Inevitably, I make my way into the young adult section. And that's when I spot her. A young girl with a handful of books is running her fingers over a copy of Unearthly. Did I mention she had her arms filled with books? She was struggling with selections, I could tell. There were just too many great choices and I knew in my heart I'd seen that look before. The look that says you have a mental wish list of books and you're just picking them off as you go along, but you're not sure if you want to break the order of the list. I held back, but there was a huge part of me that wanted to make suggestions and thank her for coming in. But I remembered that I don't work at Barnes and Noble. On the other hand, I'm an aspiring author who supports other authors so I must support the bookstore too. And there's nothing wrong with dropping Across the Universe by Beth Revis into a young girls hands is there? I'm a volunteer. It's my duty. I'm okay with that.

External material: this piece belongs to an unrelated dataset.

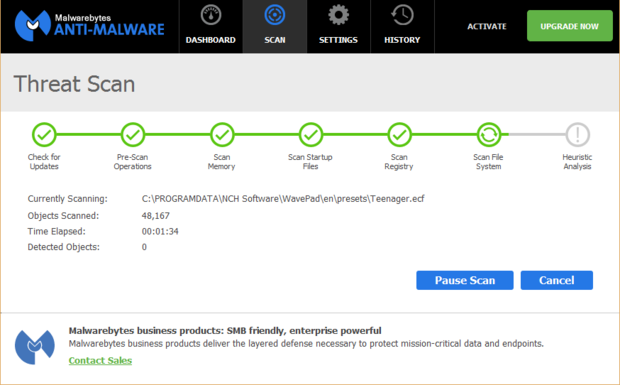Open the Dashboard gauge icon
Viewport: 620px width, 385px height.
[x=211, y=15]
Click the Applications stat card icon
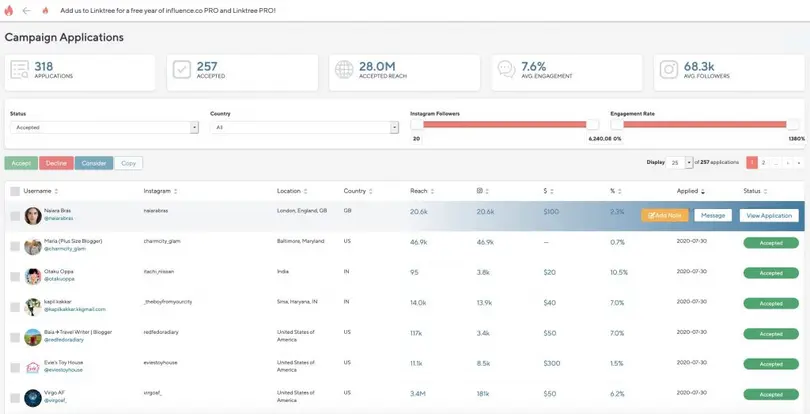This screenshot has height=414, width=810. click(x=20, y=70)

I wanted to hug her. She bought about six books. That's awesome! Hello, we're making a comeback. I can feel it. But that would have been awkward. I could hear her now, explaining to the mall cop how some older lady just outright hugged her. I did not want to end up on somebody's creep wall. Who needs that on their resume. So I refrained from hugging and simply smiled at her. But inside I was beaming. She was keeping the dream alive and had no idea.
So how do you feel when you see someone buying books at your local bookstore? Should we hug, not hug?